• **PROBLEM TO SOLVE**:
Report how many lines in the records below contain the word "computer". Give only the number.
═══ WORKING DATA
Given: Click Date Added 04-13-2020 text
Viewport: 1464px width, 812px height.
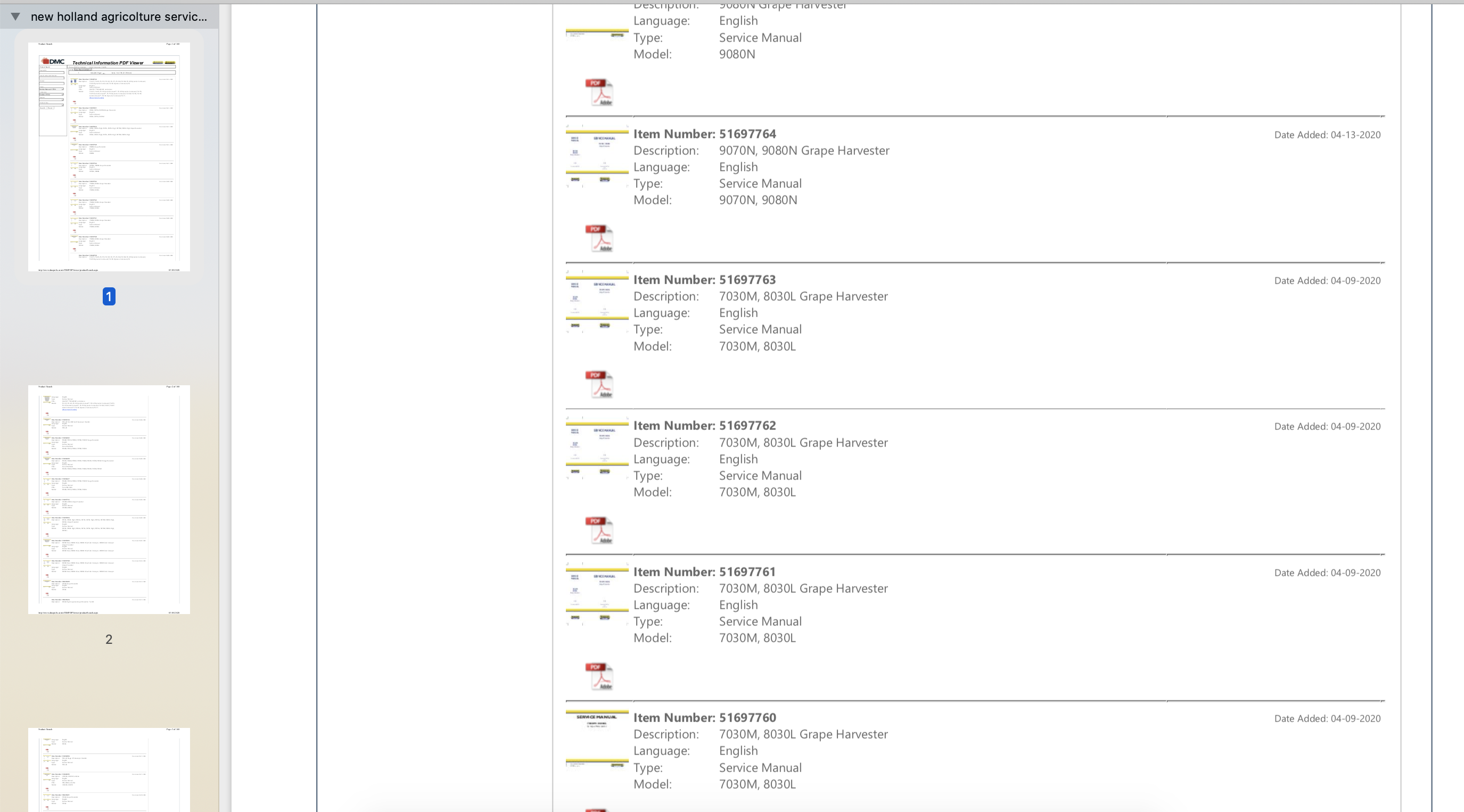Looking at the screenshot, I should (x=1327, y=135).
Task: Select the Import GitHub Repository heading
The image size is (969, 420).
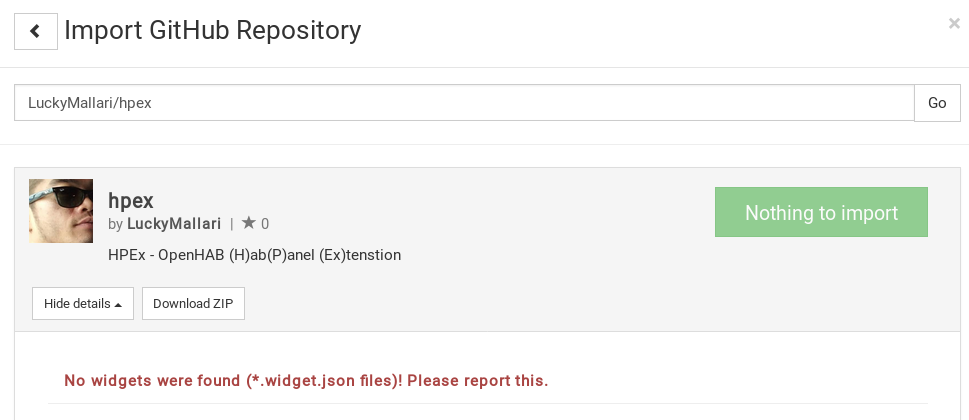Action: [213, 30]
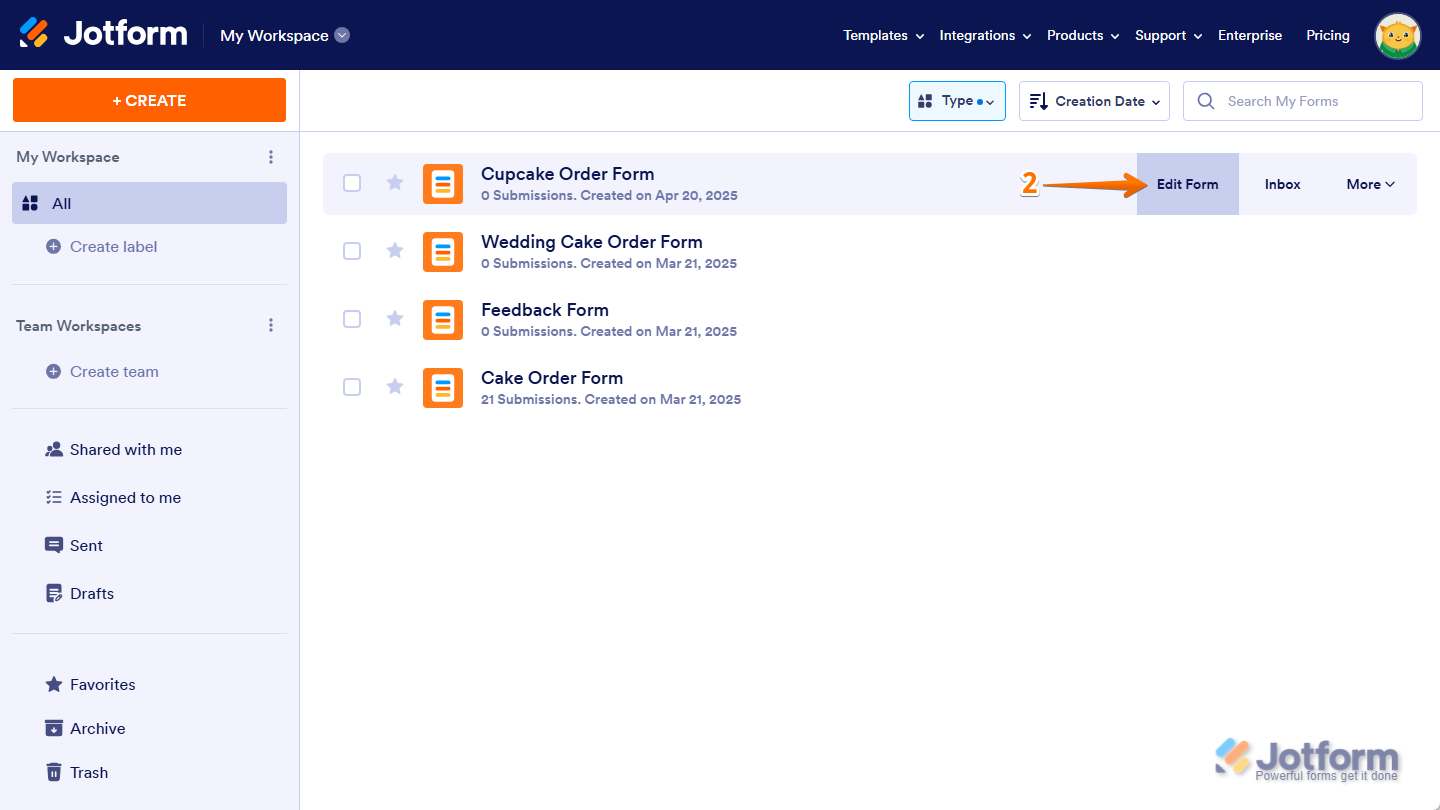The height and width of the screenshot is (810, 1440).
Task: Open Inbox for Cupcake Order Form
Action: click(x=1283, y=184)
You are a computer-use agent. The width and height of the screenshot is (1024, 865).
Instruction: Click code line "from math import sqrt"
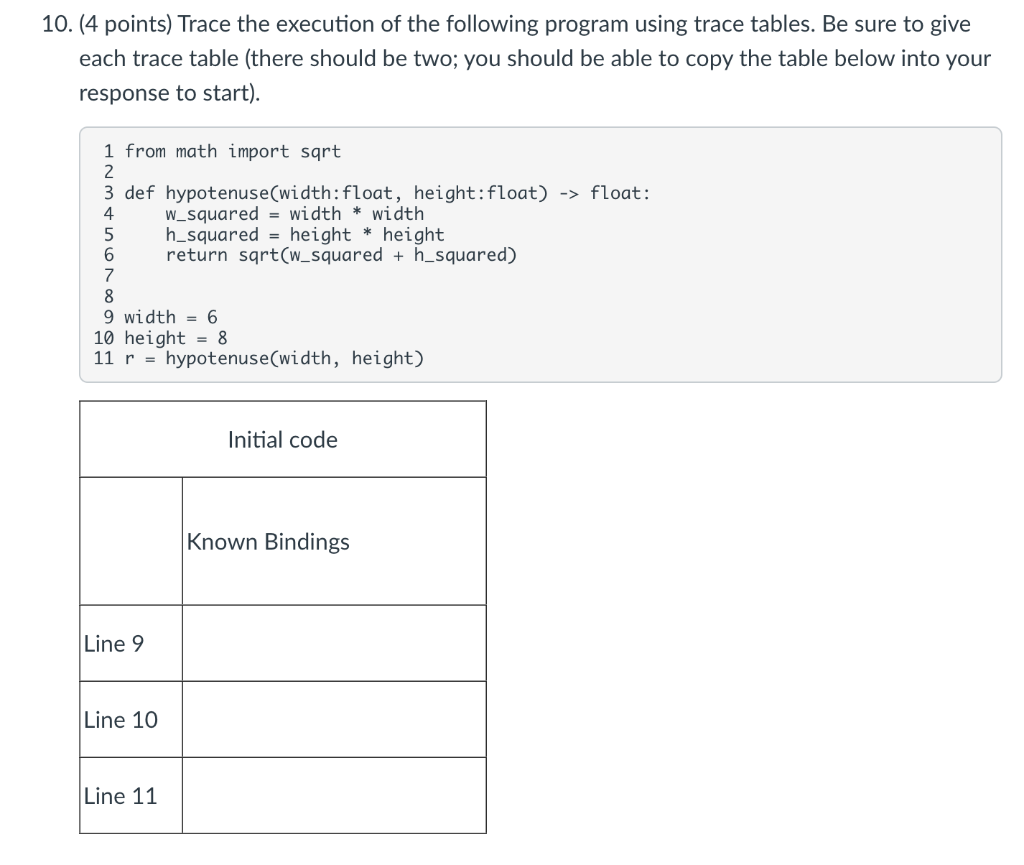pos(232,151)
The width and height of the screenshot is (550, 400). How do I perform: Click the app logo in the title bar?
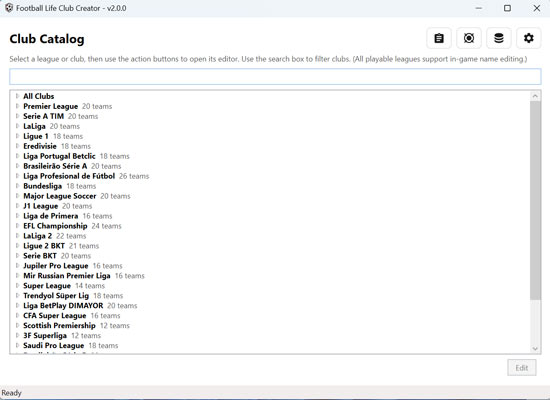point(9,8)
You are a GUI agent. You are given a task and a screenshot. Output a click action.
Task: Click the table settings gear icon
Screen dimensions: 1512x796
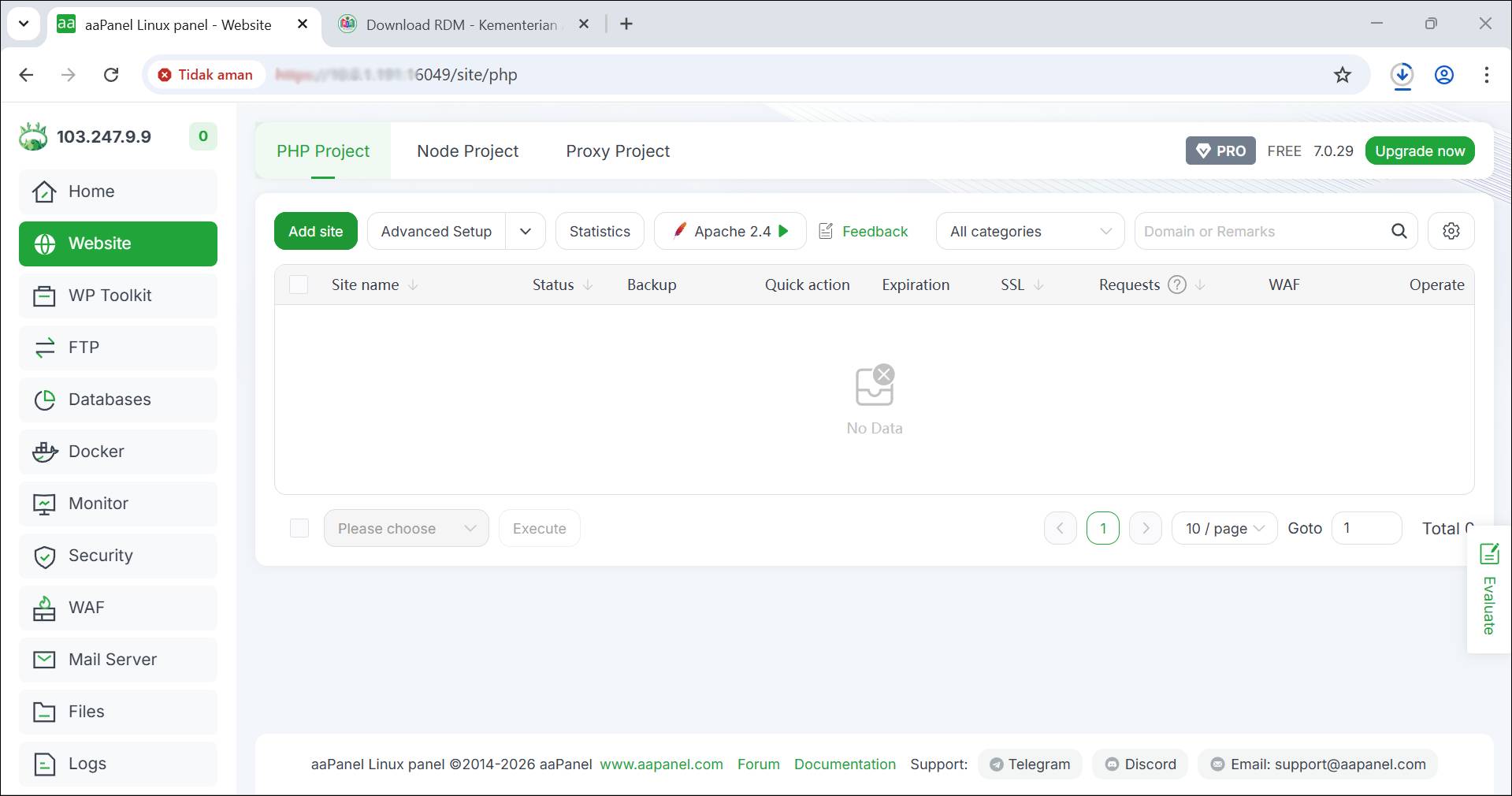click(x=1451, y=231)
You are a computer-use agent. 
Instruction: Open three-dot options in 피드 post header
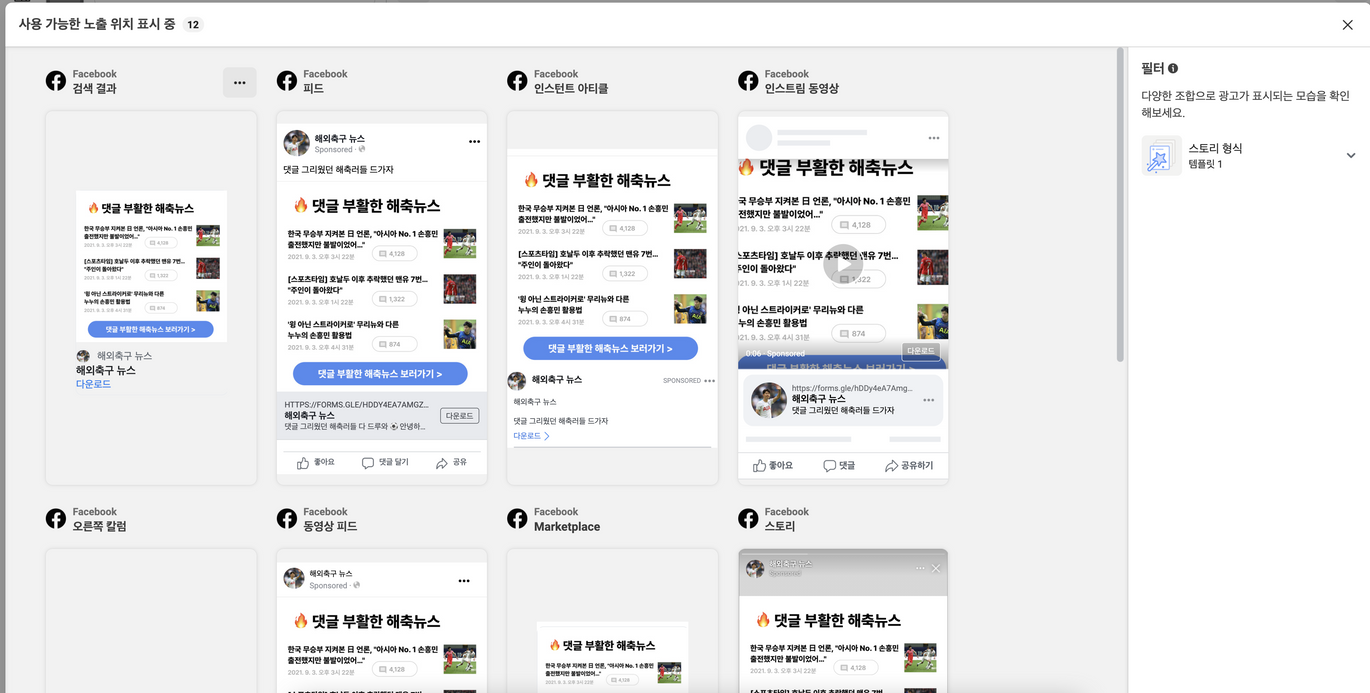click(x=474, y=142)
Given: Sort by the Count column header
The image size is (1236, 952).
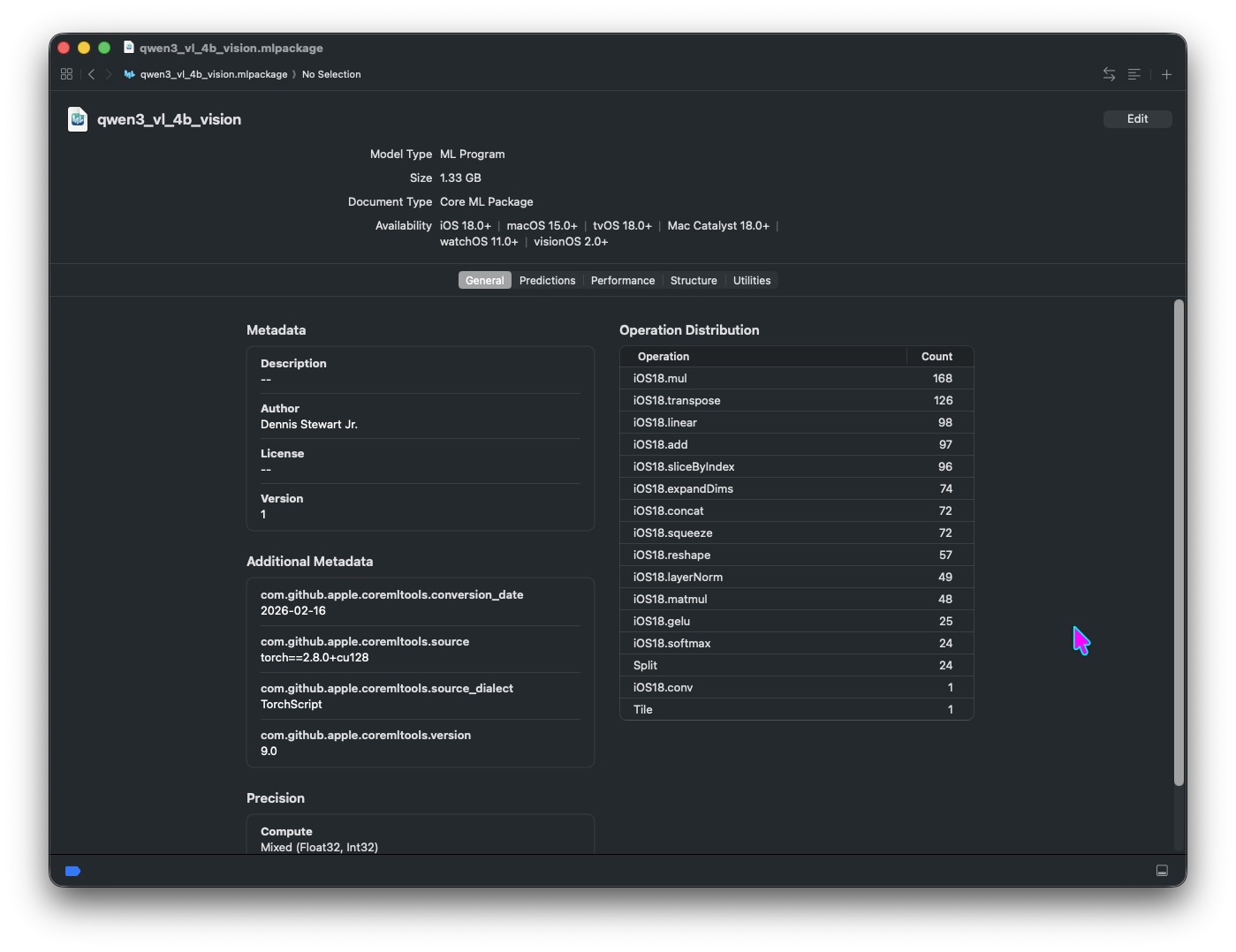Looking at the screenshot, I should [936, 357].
══════
• **RESPONSE TO THE EXERCISE**:
2